Search code examples
apache-flinkflink-sql

Flink-orc: Could not find any format factory for identifier 'orc' in the classpath


I need to save the table result to orc on S3, and this is how I do it:

tEnv.createTemporaryTable("my_output_table", TableDescriptor.forConnector("filesystem")
                .schema(outputSchema)
                .option("path", s3OutputPath)
                .format(FormatDescriptor.forFormat("orc").build())
                .build());
finalResultToInsert.executeInsert("my_output_table");

However, during runtime it throws error of

Caused by: org.apache.flink.table.api.ValidationException: Could not find any format factory for identifier 'orc' in the classpath.
    at org.apache.flink.table.filesystem.FileSystemTableSink.<init>(FileSystemTableSink.java:128) ~[flink-table_2.12-1.14.2.jar:1.14.2]
    at org.apache.flink.table.filesystem.FileSystemTableFactory.createDynamicTableSink(FileSystemTableFactory.java:87) ~[flink-table_2.12-1.14.2.jar:1.14.2]
    at org.apache.flink.table.factories.FactoryUtil.createTableSink(FactoryUtil.java:179) ~[flink-table_2.12-1.14.2.jar:1.14.2]
    at org.apache.flink.table.planner.delegation.PlannerBase.getTableSink(PlannerBase.scala:394) ~[flink-table_2.12-1.14.2.jar:1.14.2]
......

I have already included the relevant dependency

        <dependency>
            <groupId>org.apache.flink</groupId>
            <artifactId>flink-orc_2.11</artifactId>
            <version>1.14.2</version>
        </dependency>

And in the generated jar file I can see the flink orc classes:

org/apache/flink/orc/
org/apache/flink/orc/AbstractOrcFileInputFormat.class
org/apache/flink/orc/OrcFileFormatFactory$1.class
org/apache/flink/orc/OrcFilters$LessThanEquals.class
org/apache/flink/orc/AbstractOrcFileInputFormat$OrcVectorizedReader.class
org/apache/flink/orc/OrcFilters$Not.class
org/apache/flink/orc/OrcFileFormatFactory.class
org/apache/flink/orc/OrcColumnarRowSplitReader.class
org/apache/flink/orc/OrcColumnarRowSplitReader$ColumnBatchGenerator.class
org/apache/flink/orc/AbstractOrcFileInputFormat$OrcReaderBatch.class
org/apache/flink/orc/OrcFilters$In.class
......

So I really don't understand why it still can not find it in the classpath.
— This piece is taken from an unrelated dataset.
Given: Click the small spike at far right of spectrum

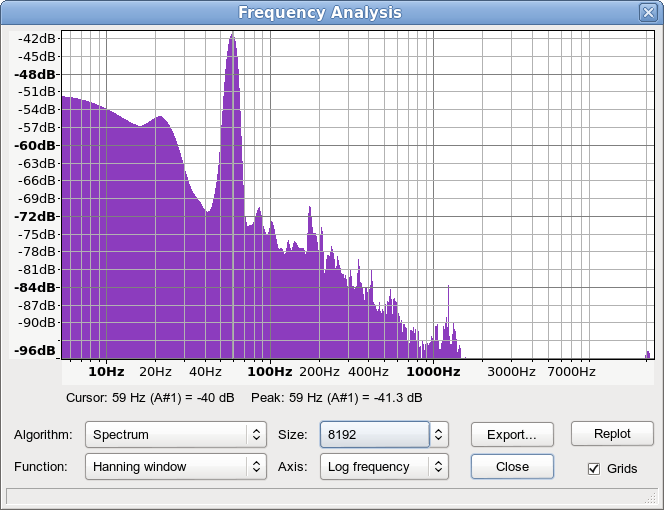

A side note, in the project I also include flink-avro dependency and if I change the output format from orc to avro it just works fine.

Also, I am running the job on AWS EMR. The EMR release is 6.6.0 which has Flink version of 1.14.2. https://docs.aws.amazon.com/emr/latest/ReleaseGuide/emr-660-release.html

Could anyone help with that? Thanks a lot!


Solution

  • Ok, looks like I resolved the problem by placing

    <dependency>
                <groupId>org.apache.flink</groupId>
                <artifactId>flink-orc_2.11</artifactId>
                <version>1.14.2</version>
            </dependency>
    

    To the top of the dependencies section in Maven pom, and it worked. I think it is just due to the order of class loading, so put it in front might resolve the conflicts during the class loading for flink-orc dependency since it will be loaded first.